The Russian invasion of Ukraine is more than three weeks old, and the death toll is thought to have exceeded 10,000 yet neither side has made a decisive military breakthrough.

Russia has the fifth largest army in the world, yet the attack on their neighbour has been poorly coordinated, while Ukrainians have resisted the invasion valiantly.

Though it is thought that Ukraine ultimately won’t be able to resist the Russian onslaught, Mr Connolly insisted that Putin would not be able to occupy Ukraine.

He said: “I don’t think Russia has a large enough army to occupy a country the size of Ukraine.


Volodymyr Zelensky has recieved international acclaim for his leadership of Ukraine (Image: Getty)

“Ukraine is the biggest country in Europe. It has a population of 40 million, many of whom are going to be immensely hostile to occupation.

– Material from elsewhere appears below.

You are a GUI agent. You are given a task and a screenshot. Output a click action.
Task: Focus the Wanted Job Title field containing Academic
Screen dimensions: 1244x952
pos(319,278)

“Occupation is expensive and difficult and uses colossal amounts of manpower and costs a lot of money.

“I don’t think Russia has that option.”

Since Russia’s invasion last month, the country has been hit with severe sanctions by the West.

The ruble has tanked in recent weeks, while interest rates have shot up from nine percent to 20 percent.

Meanwhile the Moscow Stock Exchange was forced to close, after western sanctions froze Russia’s access to its foreign currency reserves.

Russia says it has made $117million (£89million) payment on two dollar-denominated bonds, but investors are reportedly yet to be paid.

If payments are not made by April 30, Russia would be in default.